= Problem to work on =
Quote the following data back word for word.

= Supplied material =
·····

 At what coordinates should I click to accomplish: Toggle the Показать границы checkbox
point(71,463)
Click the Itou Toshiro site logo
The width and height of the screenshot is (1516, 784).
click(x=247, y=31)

·····

= Result below =
 At what coordinates should I click to accomplish: Toggle the Показать границы checkbox
point(71,463)
Click the Itou Toshiro site logo
The width and height of the screenshot is (1516, 784).
click(x=247, y=31)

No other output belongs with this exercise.